INFORMATION PROVIDED:
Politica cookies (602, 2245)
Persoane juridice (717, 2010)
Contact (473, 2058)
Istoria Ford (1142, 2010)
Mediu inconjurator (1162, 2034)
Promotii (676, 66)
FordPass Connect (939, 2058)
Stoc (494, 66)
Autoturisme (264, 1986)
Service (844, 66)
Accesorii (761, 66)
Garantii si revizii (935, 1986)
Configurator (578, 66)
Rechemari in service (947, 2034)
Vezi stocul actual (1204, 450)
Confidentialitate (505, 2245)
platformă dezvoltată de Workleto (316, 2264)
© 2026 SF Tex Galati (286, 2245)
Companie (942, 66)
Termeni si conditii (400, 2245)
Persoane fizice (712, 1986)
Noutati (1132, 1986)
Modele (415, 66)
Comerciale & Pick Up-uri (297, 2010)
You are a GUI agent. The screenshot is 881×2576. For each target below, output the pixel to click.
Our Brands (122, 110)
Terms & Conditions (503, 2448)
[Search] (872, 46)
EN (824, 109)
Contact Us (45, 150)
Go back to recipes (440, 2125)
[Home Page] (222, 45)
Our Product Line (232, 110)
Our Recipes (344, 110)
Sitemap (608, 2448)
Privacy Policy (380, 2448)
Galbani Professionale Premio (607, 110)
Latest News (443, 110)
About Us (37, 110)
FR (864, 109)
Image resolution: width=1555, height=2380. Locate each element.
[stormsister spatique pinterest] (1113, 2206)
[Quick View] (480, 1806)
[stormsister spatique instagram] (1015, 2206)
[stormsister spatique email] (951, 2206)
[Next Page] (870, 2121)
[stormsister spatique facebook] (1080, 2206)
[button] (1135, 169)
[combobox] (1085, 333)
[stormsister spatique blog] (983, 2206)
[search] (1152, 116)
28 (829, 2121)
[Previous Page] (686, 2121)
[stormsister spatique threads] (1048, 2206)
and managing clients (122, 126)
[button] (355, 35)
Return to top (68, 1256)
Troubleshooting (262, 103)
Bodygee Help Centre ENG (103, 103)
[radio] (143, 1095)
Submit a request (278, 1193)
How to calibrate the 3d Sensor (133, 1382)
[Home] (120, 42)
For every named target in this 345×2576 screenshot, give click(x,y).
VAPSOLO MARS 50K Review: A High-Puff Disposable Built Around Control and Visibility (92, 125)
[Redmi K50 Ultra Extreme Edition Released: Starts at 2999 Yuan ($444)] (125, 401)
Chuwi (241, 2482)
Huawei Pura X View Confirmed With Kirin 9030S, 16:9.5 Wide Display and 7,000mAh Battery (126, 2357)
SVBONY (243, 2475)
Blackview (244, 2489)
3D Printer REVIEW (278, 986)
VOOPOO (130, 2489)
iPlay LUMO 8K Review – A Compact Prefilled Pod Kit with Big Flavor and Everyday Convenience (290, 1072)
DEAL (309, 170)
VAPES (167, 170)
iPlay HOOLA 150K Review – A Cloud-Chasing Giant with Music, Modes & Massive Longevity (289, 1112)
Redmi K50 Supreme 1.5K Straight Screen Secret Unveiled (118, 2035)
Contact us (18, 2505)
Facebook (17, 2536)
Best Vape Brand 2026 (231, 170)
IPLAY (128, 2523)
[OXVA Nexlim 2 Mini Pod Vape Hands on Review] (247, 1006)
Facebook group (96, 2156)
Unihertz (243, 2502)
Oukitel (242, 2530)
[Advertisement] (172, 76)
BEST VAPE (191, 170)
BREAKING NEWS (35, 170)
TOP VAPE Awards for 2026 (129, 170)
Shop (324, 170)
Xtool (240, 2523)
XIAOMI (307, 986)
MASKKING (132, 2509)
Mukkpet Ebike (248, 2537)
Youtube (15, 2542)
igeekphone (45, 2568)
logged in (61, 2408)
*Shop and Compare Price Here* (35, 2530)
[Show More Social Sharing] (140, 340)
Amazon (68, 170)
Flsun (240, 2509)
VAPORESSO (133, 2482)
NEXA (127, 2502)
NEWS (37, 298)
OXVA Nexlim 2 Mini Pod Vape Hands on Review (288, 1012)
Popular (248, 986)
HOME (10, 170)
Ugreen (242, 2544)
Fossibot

EXERCISE AIM:
Each line from the one containing "BREAKING NEWS (35, 170)" to the end of the listing above must be printed exactly, and no other line may appear.

EXERCISE RESPONSE:
BREAKING NEWS (35, 170)
TOP VAPE Awards for 2026 (129, 170)
Shop (324, 170)
Xtool (240, 2523)
XIAOMI (307, 986)
MASKKING (132, 2509)
Mukkpet Ebike (248, 2537)
Youtube (15, 2542)
igeekphone (45, 2568)
logged in (61, 2408)
*Shop and Compare Price Here* (35, 2530)
[Show More Social Sharing] (140, 340)
Amazon (68, 170)
Flsun (240, 2509)
VAPORESSO (133, 2482)
NEXA (127, 2502)
NEWS (37, 298)
OXVA Nexlim 2 Mini Pod Vape Hands on Review (288, 1012)
Popular (248, 986)
HOME (10, 170)
Ugreen (242, 2544)
Fossibot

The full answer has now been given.